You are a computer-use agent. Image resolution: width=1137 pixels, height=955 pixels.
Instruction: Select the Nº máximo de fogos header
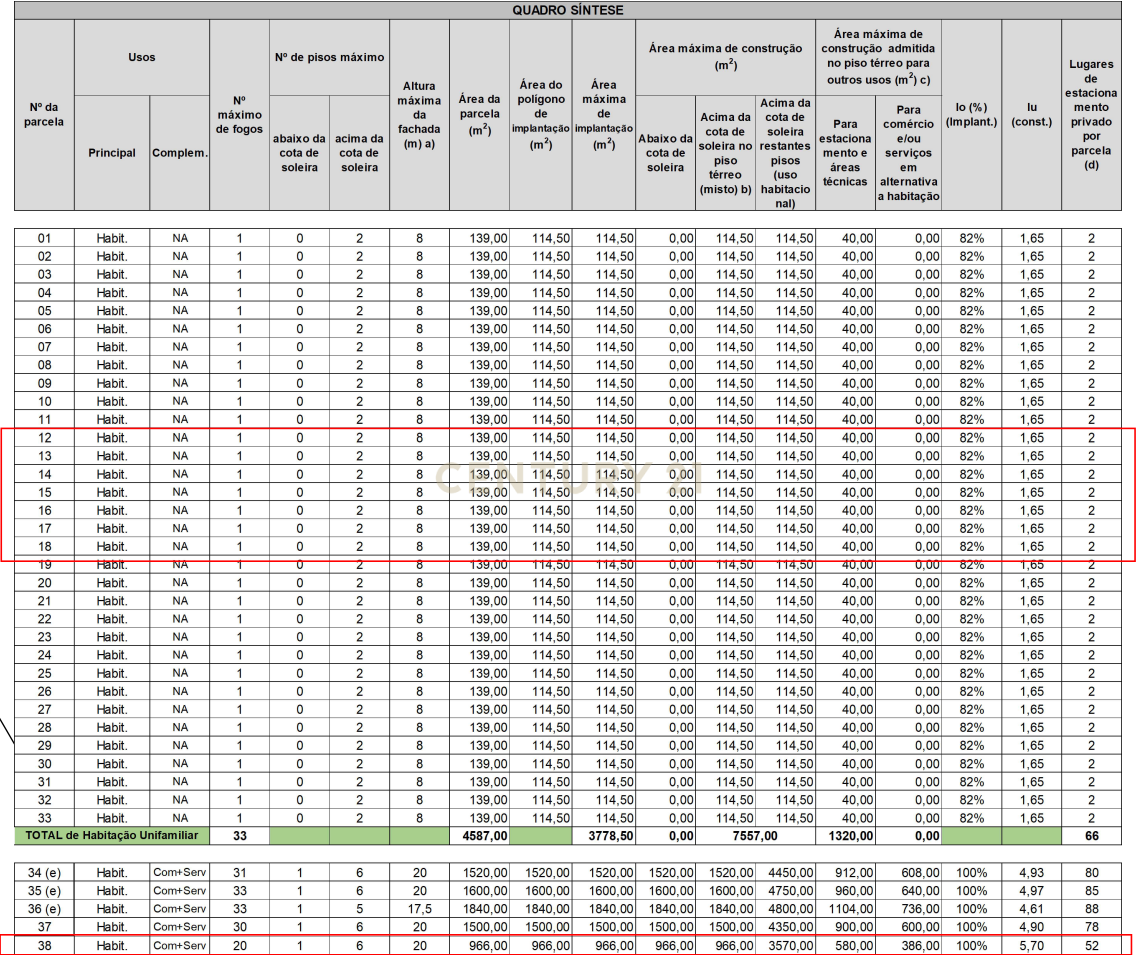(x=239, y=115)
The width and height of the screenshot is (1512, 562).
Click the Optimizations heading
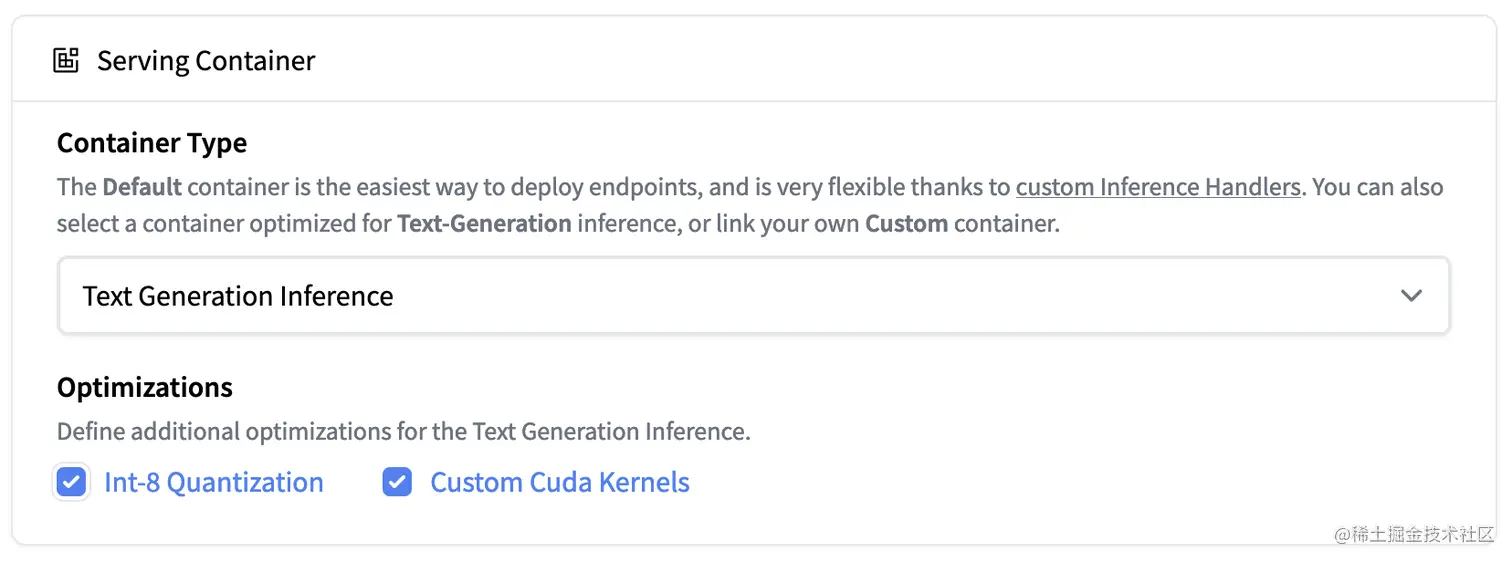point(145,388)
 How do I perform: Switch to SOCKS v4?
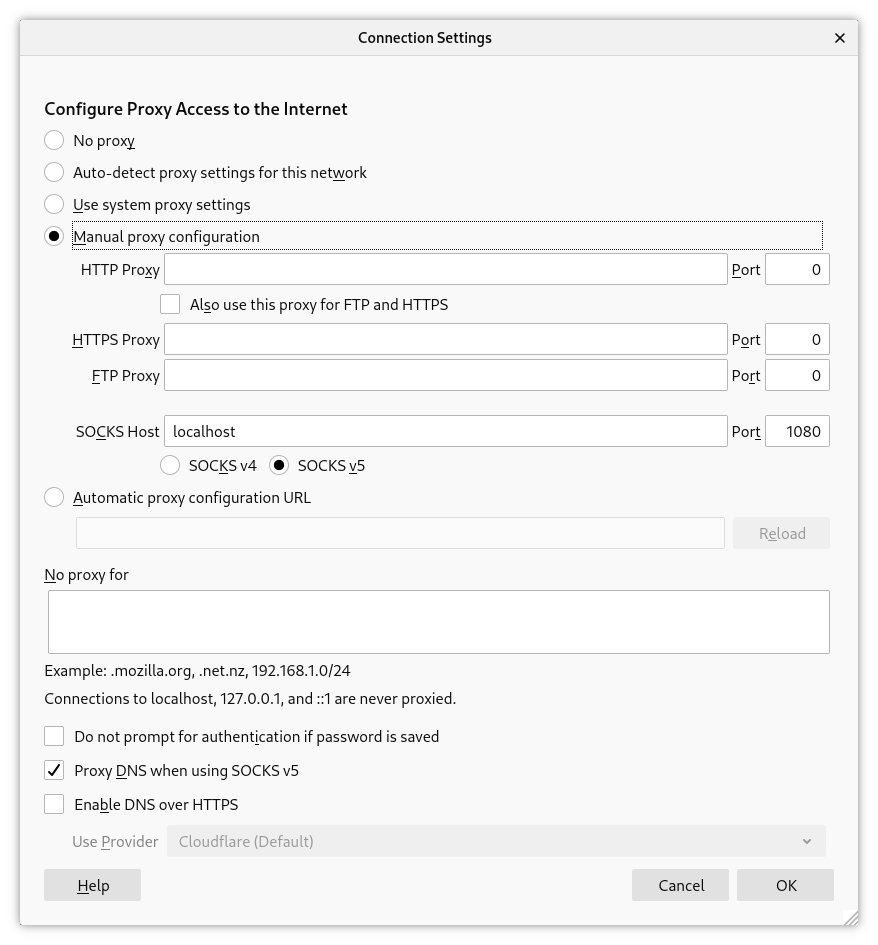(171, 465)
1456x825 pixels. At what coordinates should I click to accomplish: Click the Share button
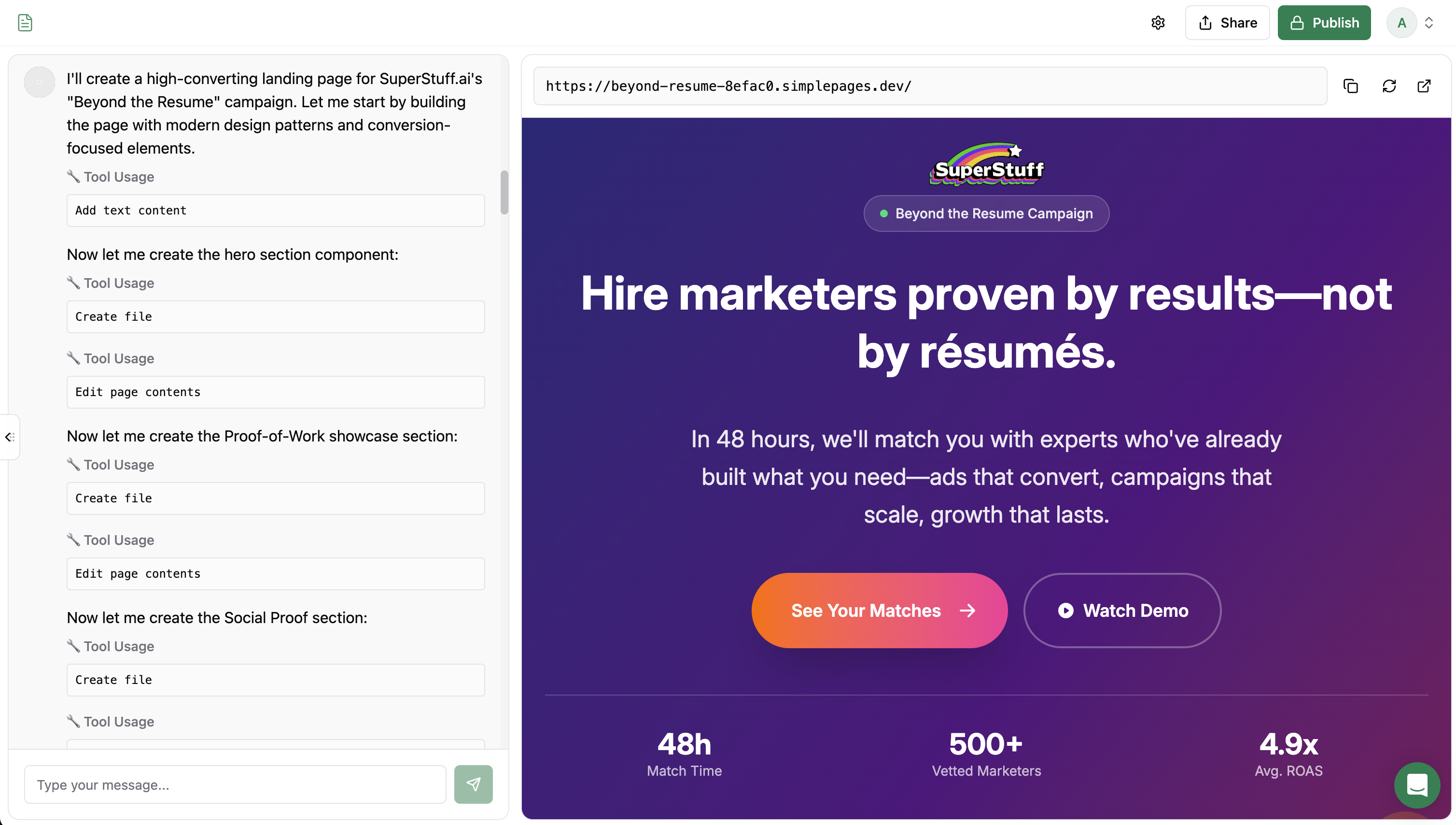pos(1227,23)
▬▬▬
* _What needs to be done_
Each line of the entries holding the string "width" should be found and copied.

* _Response to the task_
You are a computer-use agent. Image resolution: width=1137 pixels, height=955 pixels.
The width and height of the screenshot is (1512, 562).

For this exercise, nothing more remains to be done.